++++ Text block
You have at least one request that errored out (i.e. non 2xx HTTP response from Elasticsearch). You should be able to find the errored status code (4xx or 5xx) in the logs in ~/.rally/logs/rally.log, though you may need to increase the elasticsearch logger to DEBUG in ~/.rally/logging.json to see the full error from Elasticsearch.

  1. if latency is lot more than service time, does it make sense that error rate goes higher?
  2. to make query body, my "track.py" read csv file which has 1000,000 word. is it can be a petential problem ?

Perhaps, but obviously it depends on what the actual error is. The fact that latency is > service time indicates that you likely have a bottleneck on the client side (rally).

latency == service_time + processing_time

I see you're using a Custom Parameter Source, which could be the issue here, we even warn that your param source is on what we call the "critical" code path, so param source code itself could be the source of the increased latency vs service time, or it could be other things like CPU throttling/network queuing, etc.

Your parameter source is on a performance-critical code-path. Double-check with Rallyโ€™s profiling support that you did not introduce any bottlenecks.

1 Like

Thanks for your answer, i followed your instruction, and if you help me a little bit more it would be really grateful

  1. checking error
    i turn my rally logging.json setting level INFO to DEBUG.
    there is some "-not-actor" log with response 400 , could you let me know what this it mean?
2023-03-09 03:58:41,346 -not-actor-/PID:8545 elasticsearch WARNING GET http://192.168.35.177:9200/text-index/_doc/_search?request_cache=false [status:400 request:0.010s]
  1. not use custom param and run
    i just run without param-source. and it still send around 200 req/s
    does it mean that my laptop(which runs rally) is bad ? or network ?
++++++++
++++ Information supplied
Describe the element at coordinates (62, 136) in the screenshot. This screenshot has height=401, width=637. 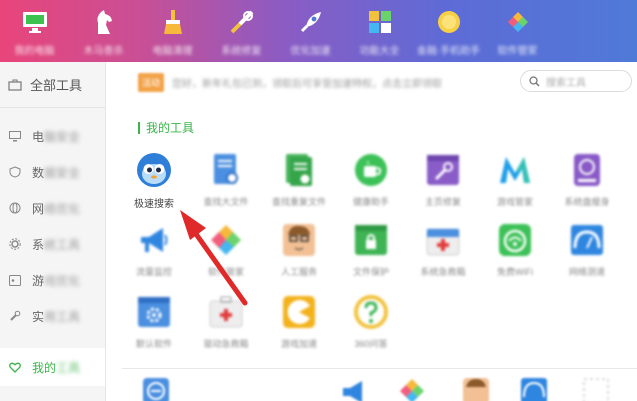
I see `sidebar-item-rest: 脑安全` at that location.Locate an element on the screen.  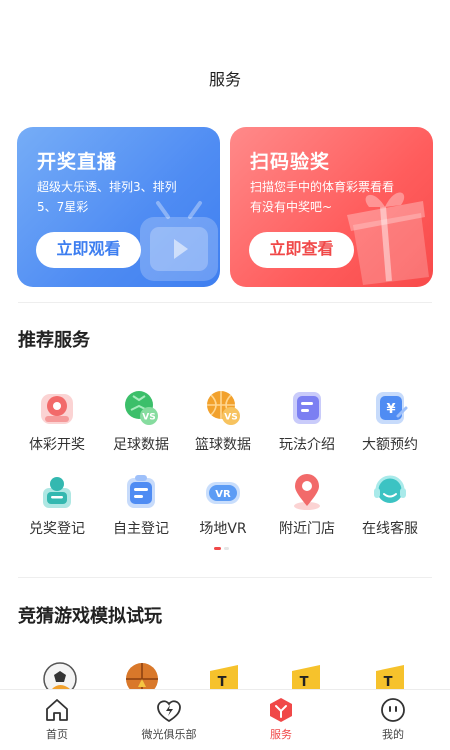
++++++++
What you will do:
**a.** List every HTTP status code or status code class that the Rally forum thread mentions.
**b.** Please copy from the Rally forum thread the passage between "You have at" and "rate goes higher?", inclusive.
**c.** Write the next part of the Rally forum thread, picking up after its final line.
The data play no part in this work.

Outputs for the tasks:
**a.** 2xx, 4xx, 5xx, 400

**b.**
You have at least one request that errored out (i.e. non 2xx HTTP response from Elasticsearch). You should be able to find the errored status code (4xx or 5xx) in the logs in ~/.rally/logs/rally.log, though you may need to increase the elasticsearch logger to DEBUG in ~/.rally/logging.json to see the full error from Elasticsearch.

  1. if latency is lot more than service time, does it make sense that error rate goes higher?

**c.**
  1. checking error
    i turn my rally logging.json setting level INFO to DEBUG.
    there is some "-not-actor" log with response 400 , could you let me know what this it mean?
2023-03-09 03:58:41,346 -not-actor-/PID:8545 elasticsearch WARNING GET http://192.

A 400 status from Elasticsearch means it's a client error. If you've set the elasticsearch logger to DEBUG it should give you the full error message, but usually a 4xx means the query was malformed.

  1. not use custom param and run
    i just run without param-source. and it still send around 200 req/s
    does it mean that my laptop(which runs rally) is bad ? or network ?

I'd strongly encourage you not to run benchmarks from your laptop if you want to see consistent and accurate results. We have a great talk about the many different pitfalls you may run into with benchmarking called 'Seven Deadly Sins of Benchmarking' that I'd suggest you watch.

In addition to the great insights from @Bradley_Deam I wanted to highlight this part of the Rally docs: Frequently Asked Questions (FAQ) - Rally 2.10.0 documentation

where you will find a good explanation of latency and service_time.

1 Like

This topic was automatically closed 28 days after the last reply. New replies are no longer allowed.